Kurosawa, um dos gênios do cinema japonês pós-Segunda Guerra, declarava sua admiração por Bergman
Domingo que vem, 14 de julho, Ingmar Bergman, cineasta sueco, um dos maiores artistas e pensadores na história do cinema, estaria fazendo 101 anos de idade. Filho de pastor luterano, educado em restrita disciplina religiosa, Bergman, depois de montar Ibsen e Strindberg no teatro, inventaria um cinema de gritos e sussurros, extraordinário encontro jamais igualado de beleza plástica com densidade humana.
Morto aos 89 anos de idade, em 2007, Bergman assistiria, ainda em vida, no isolamento e na solidão da Ilha de Faro, à sua consagração, da nouvelle vague francesa ao cinema independente americano, de Kubrick,
Woody Allen e Tarantino ao argentino Torre Nilsson e ao brasileiro Walter Hugo Khouri. Federico Fellini, gênio do improviso e da intuição, da ilusão e do humor cáustico, inventor de outra graça, proclamava Bergman o maior artista do século.

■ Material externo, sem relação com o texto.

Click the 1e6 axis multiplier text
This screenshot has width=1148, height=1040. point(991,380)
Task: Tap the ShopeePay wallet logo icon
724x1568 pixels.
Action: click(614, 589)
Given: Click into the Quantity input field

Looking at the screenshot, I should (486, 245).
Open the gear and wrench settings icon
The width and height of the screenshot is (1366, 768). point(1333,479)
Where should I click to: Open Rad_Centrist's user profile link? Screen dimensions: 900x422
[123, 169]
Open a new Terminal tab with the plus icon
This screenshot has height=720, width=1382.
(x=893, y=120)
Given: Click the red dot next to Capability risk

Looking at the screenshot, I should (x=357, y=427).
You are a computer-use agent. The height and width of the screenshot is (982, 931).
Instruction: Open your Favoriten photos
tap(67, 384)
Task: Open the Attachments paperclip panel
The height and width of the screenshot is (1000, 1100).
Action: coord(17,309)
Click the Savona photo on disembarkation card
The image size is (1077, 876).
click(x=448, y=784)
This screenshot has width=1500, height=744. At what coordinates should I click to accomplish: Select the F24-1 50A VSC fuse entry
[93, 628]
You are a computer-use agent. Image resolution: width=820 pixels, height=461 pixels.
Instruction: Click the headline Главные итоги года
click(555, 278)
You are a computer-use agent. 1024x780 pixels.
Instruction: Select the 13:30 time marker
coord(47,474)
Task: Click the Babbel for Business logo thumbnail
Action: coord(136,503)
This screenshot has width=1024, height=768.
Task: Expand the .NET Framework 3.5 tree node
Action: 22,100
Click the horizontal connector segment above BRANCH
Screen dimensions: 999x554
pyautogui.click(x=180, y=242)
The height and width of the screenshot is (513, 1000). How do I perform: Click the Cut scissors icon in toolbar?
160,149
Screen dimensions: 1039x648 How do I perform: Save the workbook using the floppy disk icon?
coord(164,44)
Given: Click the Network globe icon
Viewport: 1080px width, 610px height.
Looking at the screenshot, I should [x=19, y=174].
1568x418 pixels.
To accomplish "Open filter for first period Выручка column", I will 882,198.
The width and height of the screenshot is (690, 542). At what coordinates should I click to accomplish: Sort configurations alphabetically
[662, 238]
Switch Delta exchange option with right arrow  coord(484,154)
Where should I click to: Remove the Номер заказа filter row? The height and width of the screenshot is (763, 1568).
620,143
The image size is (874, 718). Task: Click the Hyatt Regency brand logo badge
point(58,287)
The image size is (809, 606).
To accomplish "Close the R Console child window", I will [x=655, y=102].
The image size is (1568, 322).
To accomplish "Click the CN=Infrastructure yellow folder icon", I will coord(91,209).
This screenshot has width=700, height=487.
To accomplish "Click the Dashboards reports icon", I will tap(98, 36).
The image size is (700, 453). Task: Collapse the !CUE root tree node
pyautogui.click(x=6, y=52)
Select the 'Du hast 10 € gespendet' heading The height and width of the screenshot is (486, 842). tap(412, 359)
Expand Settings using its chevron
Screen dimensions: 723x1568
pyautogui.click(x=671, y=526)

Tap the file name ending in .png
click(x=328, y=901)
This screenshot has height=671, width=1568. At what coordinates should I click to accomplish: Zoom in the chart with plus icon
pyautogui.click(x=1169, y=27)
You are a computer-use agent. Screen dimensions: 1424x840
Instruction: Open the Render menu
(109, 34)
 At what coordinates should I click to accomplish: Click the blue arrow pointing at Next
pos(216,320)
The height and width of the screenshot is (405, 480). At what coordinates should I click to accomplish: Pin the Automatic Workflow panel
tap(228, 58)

Do outro lado do mundo, vindo de uma cultura exuberante e combativa, Akira Kurosawa, um dos gênios do fértil cinema japonês posterior à Segunda Guerra Mundial, também declarava sua admiração por Bergman. Kurosawa começara sua carreira artística como pintor, numa exposição de estreia aos 17 anos, enfatizando sua influência das artes plásticas do Ocidente. Além de obras-primas cinematográficas, como “Os sete samurais” ou “Ran”, Kurosawa nos deixaria quadros pintados a partir do storyboard de seus 30 filmes, que ele mesmo desenhava, em mais de 50 anos de profissão.
Apesar de ser costume em países que têm tradição cinematográfica, o Brasil nunca cultivou livros e filmes sobre seus cineastas. Nem cartas trocadas entre eles. A única exceção talvez seja Glauber Rocha, cuja obra escrita é tão vasta, profunda e necessária, que se pode completar uma estante com seus textos ou textos sobre ele. Assim, sempre nos surpreende documentos como o que acabo de receber de Walter Lima Jr., excelente cineasta brasileiro que devia poder estar filmando muito mais do que filma. Walter me enviou o texto de uma carta de Akira Kurosawa a Ingmar Bergman, recolhida pelo jornalista e blogueiro espanhol Paco López, que a reproduziu na internet.
Kurosawa não conhecia Bergman pessoalmente. Ele decidira escrever-lhe depois de ler o livro de memórias do diretor sueco, “Lanterna mágica”, publicado em 1987. Ali, tomara conhecimento de que Bergman estava fazendo 70 anos de idade, angustiado com a vida e preocupado com seu futuro no cinema. Bergman lamentava que, certamente em breve, não estaria mais fazendo filmes. Mas ainda realizaria obras como “Saraband”; assim como o próprio cineasta japonês ainda faria “Os sonhos de Akira Kurosawa”. Kurosawa viria a falecer em 1998, aos 88 anos de idade, dez depois de escrever a carta a Bergman. Ei-la abaixo.
“Estimado senhor Bergman, por favor, permita-me felicitá-lo em seu septuagésimo aniversário. Cada vez que o vejo, seu trabalho toca meu coração profundamente e tenho aprendido muito de suas obras, sempre alentadoras. Desejo que o senhor se mantenha em bom estado de saúde, para que possa criar mais filmes maravilhosos para todos nós.
No Japão, existiu um grande pintor chamado Tessai Tomioka, que viveu na era Meiji (final do século XIX). Esse artista pintou vários quadros excelentes, quando ainda era jovem. Ao chegar à idade de 80 anos, começou de repente a pintar quadros que eram muito superiores aos anteriores, como se estivesse vivendo sua grande fase de florescimento. Cada vez que vejo suas pinturas, me dou perfeitamente conta de que um ser humano não é capaz de criar obras extraordinárias, até chegar aos 80.
Um ser humano nasce como bebê, se converte em um menino, passa pela juventude, a flor de sua existência. E finalmente volta a ser um bebê, antes da morte. Esta é, em minha opinião, a forma ideal da vida. Creio que estaria de acordo com que um ser humano chega a ser capaz de produzir obras puras, sem restrição alguma, nos dias de sua segunda infância. Agora tenho 77 anos de idade e estou convencido de que meu verdadeiro trabalho está apenas começando.
Mantenhamo-nos unidos, pelo bem dos filmes. Com as mais cordiais saudações, Akira Kurosawa”.